> DATA FOR THIS EXERCISE:
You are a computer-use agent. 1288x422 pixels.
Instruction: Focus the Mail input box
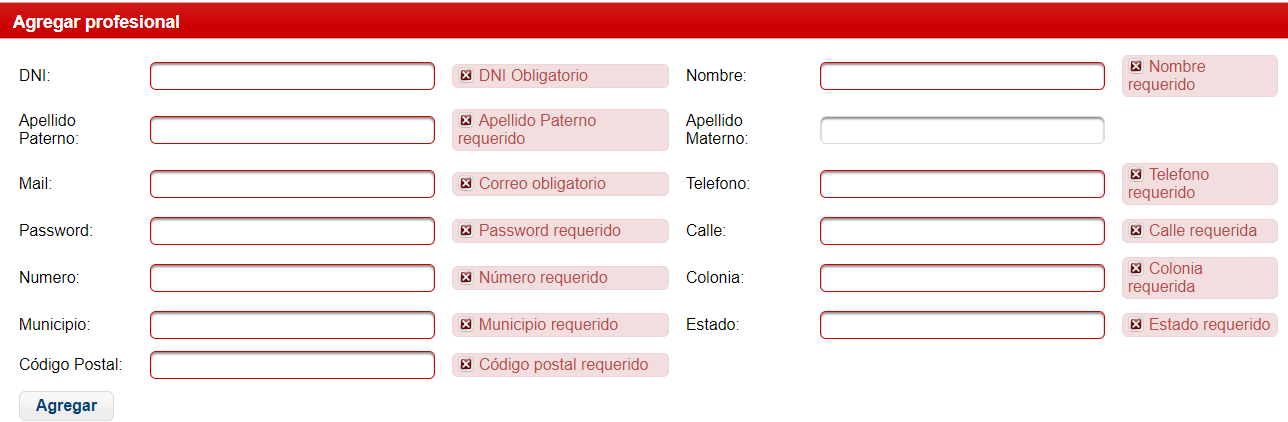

--

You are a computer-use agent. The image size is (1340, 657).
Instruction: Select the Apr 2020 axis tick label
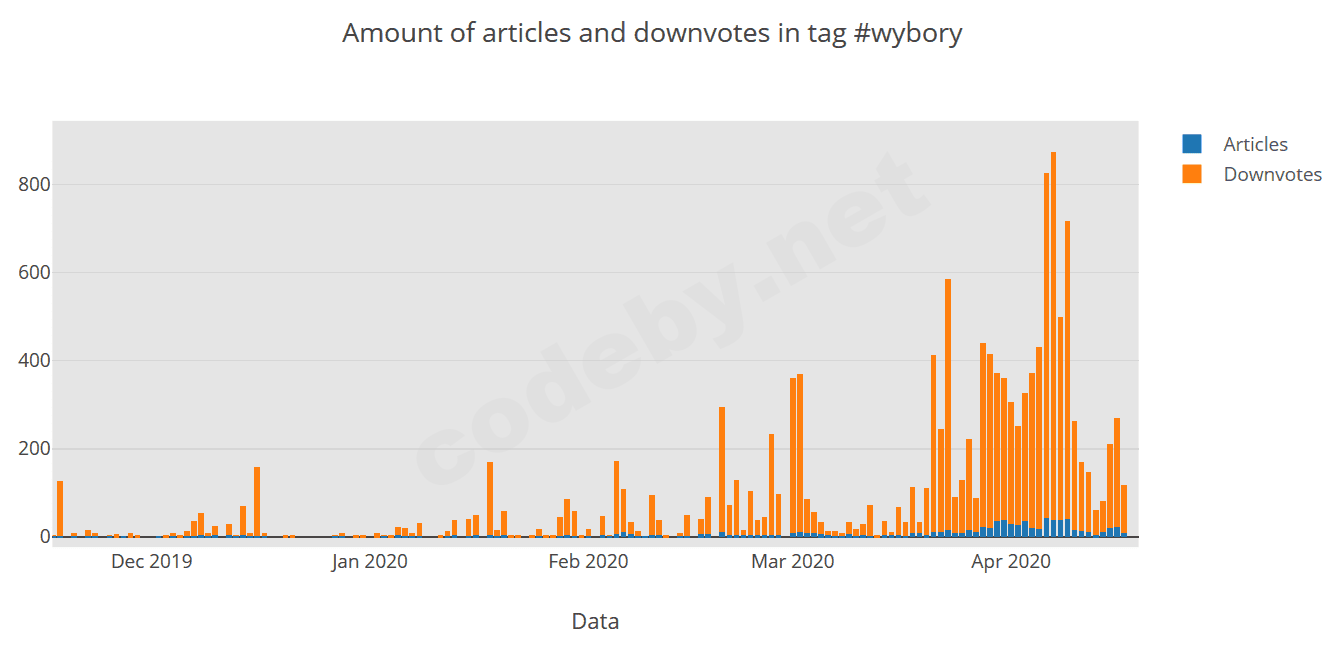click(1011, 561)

* * *

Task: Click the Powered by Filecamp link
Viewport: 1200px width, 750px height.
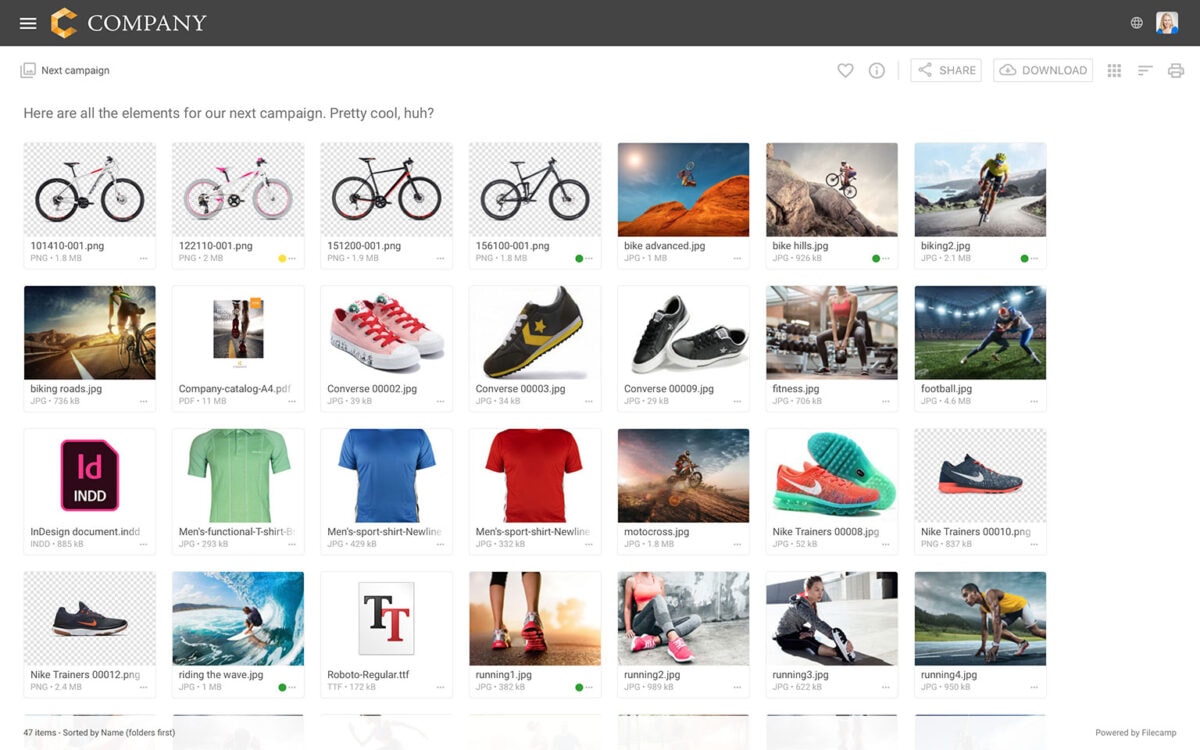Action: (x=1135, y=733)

> WHAT YOU NEED TO DO: The required output is every line above from the one with "You are a computer-use agent. 1288x422" down to the one with "Instruction: Focus the Mail input box", restated word for word, ends included.

> ANSWER FOR THE TASK:
You are a computer-use agent. 1288x422 pixels.
Instruction: Focus the Mail input box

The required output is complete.